Toronto’s ICUs will reach capacity by late January as pandemic continues to worsen, top doctor says

TORONTO — Toronto’s top public health official says that the city’s intensive care units could run out space by the end of January amid a COVID-19 surge that continues to worsen.

Medical Officer of Health Dr. Eileen de Villa delivered the startling warning during a presentation to the city’s Board of Health on Monday morning.

She said that even if Toronto’s reproductive number went down to one, meaning that each positive case only infects an average of one other person and that the pandemic is no longer growing, the city’s hospitals will likely still reach a point in late January when they run out of beds in their ICUs.

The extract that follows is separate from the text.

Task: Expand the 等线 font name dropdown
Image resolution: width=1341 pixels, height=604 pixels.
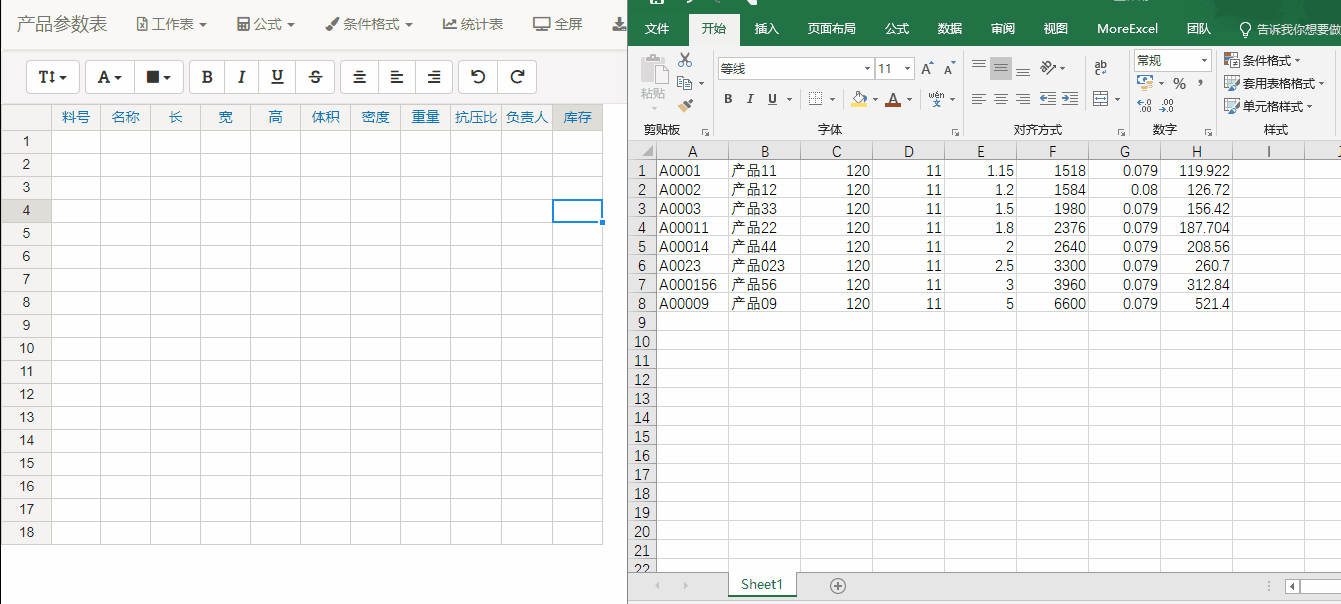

“The issue is that in any scenario we are on track to surpass the standard ICU capacity before the end of January,” de Villa said. “This simply emphasizes yet again how important it is that to the greatest extent possible we together as a community do our very best to maintain distance with others in order to protect our health system to the greatest extent possible.”

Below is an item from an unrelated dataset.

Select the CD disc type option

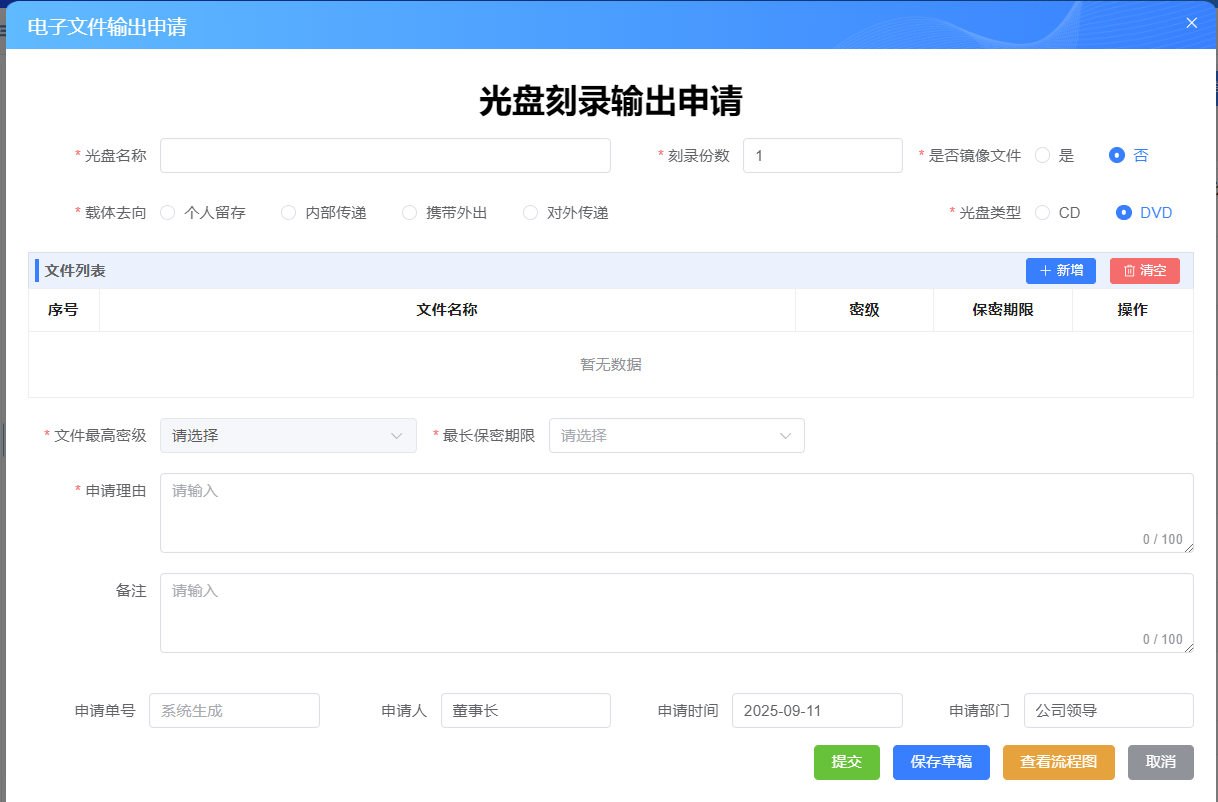click(1043, 212)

According to a Critical Care Services Ontario report obtained by CP24, there were a total of 127 COVID-19 patients in the ICU at Toronto hospitals as of midnight, including 101 on ventialtors.

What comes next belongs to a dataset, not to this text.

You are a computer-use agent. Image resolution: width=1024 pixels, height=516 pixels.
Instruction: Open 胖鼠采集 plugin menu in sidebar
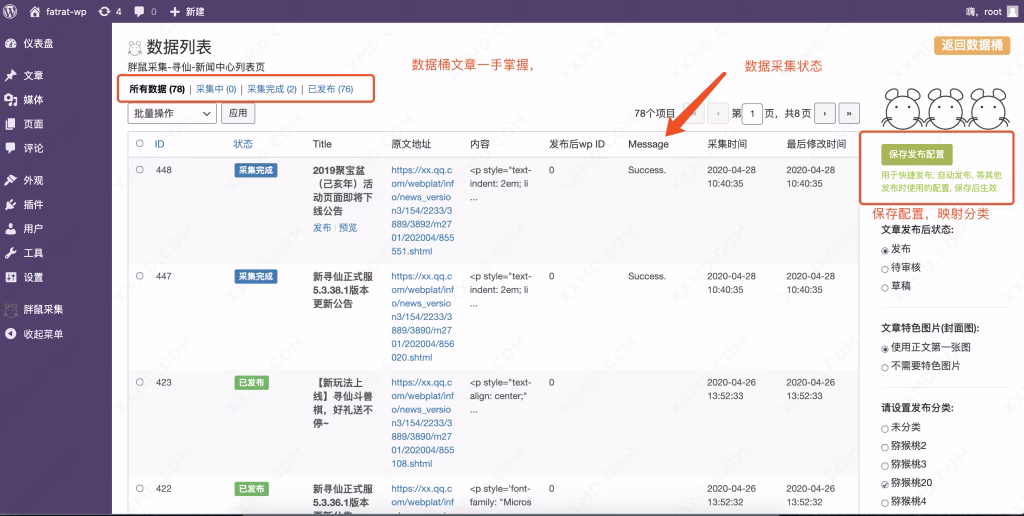[43, 309]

There were a combined 90 ICU beds still available in Toronto hospitals as of midnight, though about a quarter of that excess capacity was at the Hospital for Sick Children.

The modelling presented by de Villa on Monday suggests that once the number of COVID patients in the ICU hits 200, many hospitals will begin to run out of beds.

This is, of course, already happening at some hard-hit hospitals.

At Humber River Hospital all 46 beds in the ICU are now filled and more than half of them (25) are taken up by COVID-19 patients.

The ICUs at Sunnybrook and Mount Sinai are also approaching their capacity. According to the Critical Care Services Ontario data, 29 of the 31 ICU beds at Mount Sinai were filled as of midnight and 92 of the 95 beds in Sunnybrook’s ICU were also taken up by patients.

Meanwhile, cases in Toronto continue to accelerate albeit at a slower rate than was seen in the first weeks immediately following the holidays.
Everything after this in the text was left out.